The Gillard Labor government is focused on taxing the wealth creators. Instead of playing to Australia's strengths and supporting mining, supporting manufacturing, they have played to their strengths, taxing and waste. They have taxed the mining industry, creating uncertainty although delivering no money, but it has created a sovereign risk, deterring investment and costing jobs. There are 3,400 of them that the Queensland Resources Council said had been lost from across my state. They have taxed every business in the country with a carbon tax, every household in the country with a carbon tax on their electricity bills. You cannot tax a country into prosperity. If tax and waste is the only trick the Labor government can perform, it will never lead us to prosperity. It will lead to a slump, it will lead to lower GDP, decreased revenues, yet more tax and more cuts to services. What this country needs is a plan for a stronger, more prosperous economy through supporting and developing our strengths.

I spent the last two years travelling around my electorate of Dawson talking with families and engaging with industries and locals, and it is clear that North Queenslanders feel that the government has lost its way and continues to lose its way.
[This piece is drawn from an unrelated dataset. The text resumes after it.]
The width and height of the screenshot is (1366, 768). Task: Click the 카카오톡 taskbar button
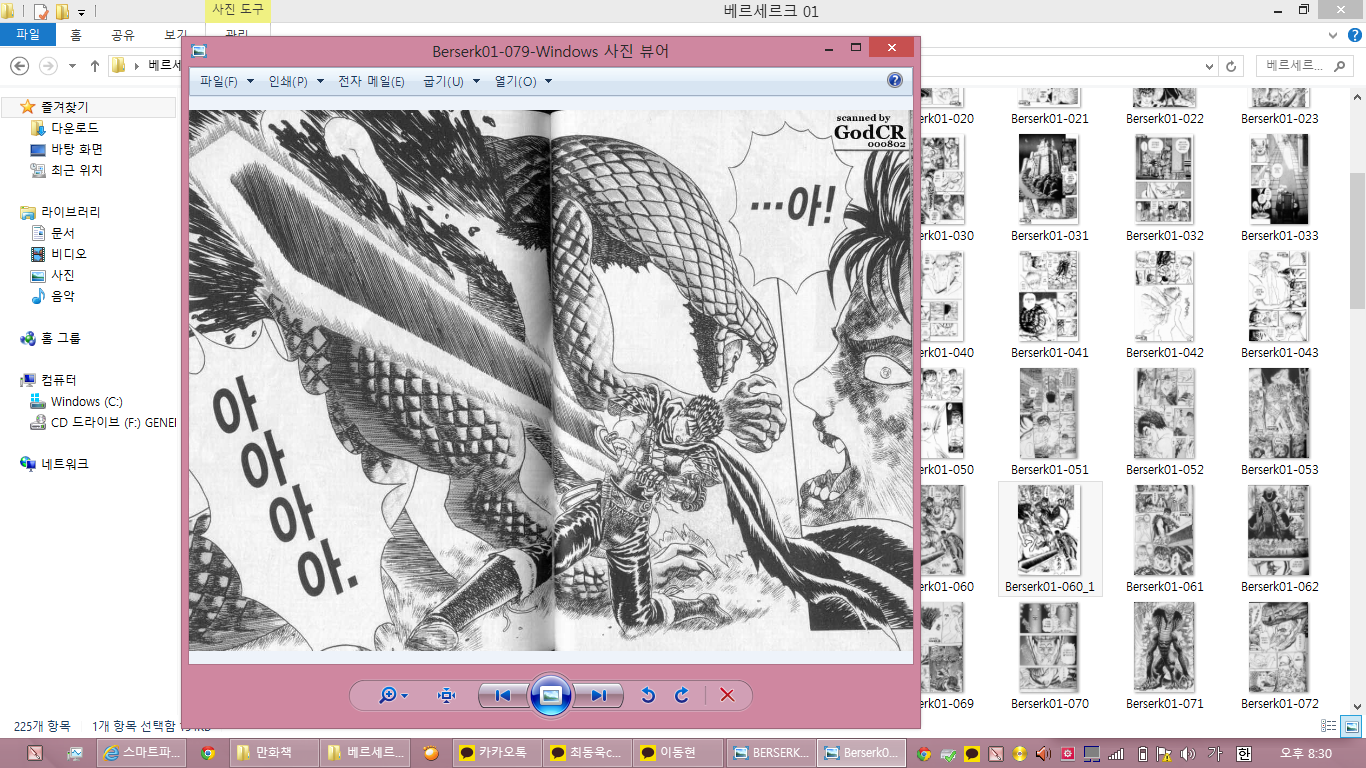pyautogui.click(x=494, y=753)
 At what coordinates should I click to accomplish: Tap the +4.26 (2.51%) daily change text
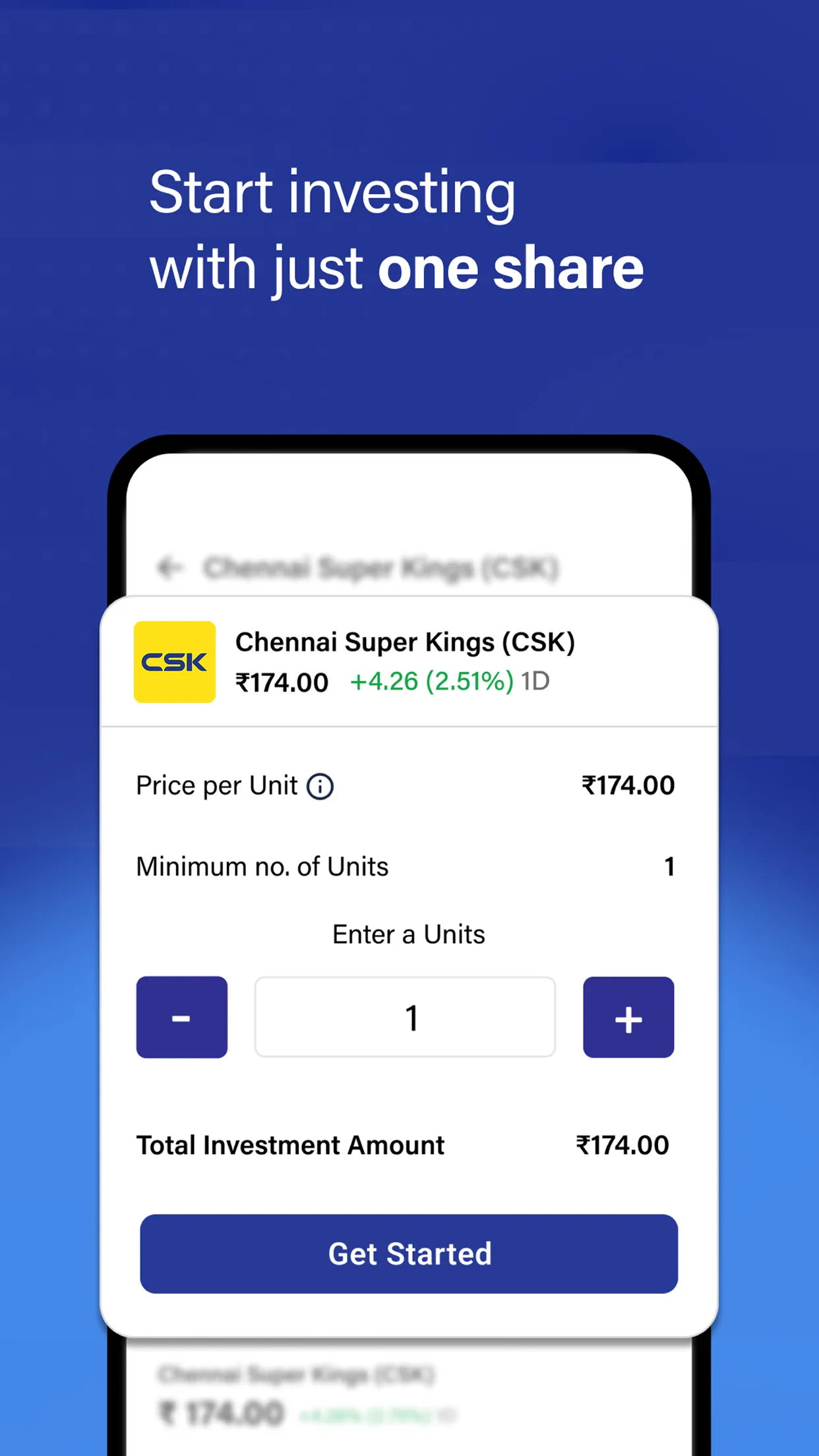432,681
Through conversations and surveys and other forms of engagement my constituents are telling me that the government lacks vision. They say this government lacks a plan for the future. North Queenslanders have also told me about their concerns, their hopes and their dreams. Through two years of information gathering, through community surveys, forums, my Fix the Bruce campaign where I had a comprehensive survey of the electorate on the Bruce Highway, through business forums, responses from newsletters. And I have got a whole of the electorate survey going out at the moment which has had a great response. We have had thousands of surveys flood back in. All that information I am going to use to create a roadmap for the region. That will be the plan I will be pushing for the next government to commit to for the benefit of my electorate and the nation as a whole, as we are a wealth generating region. The things that are going to be in that plan will be what the community wants and a lot of them I been talking about for the last two years in this place. But the Labor government has failed to listen to me and to the people and has failed to address those important issues. North Queensland, North Australia and Australia as a whole will not realise their full potential when saddled with a government that knows only one thing. It is time to put the one-trick pony out to pasture and it is time to get on with the job.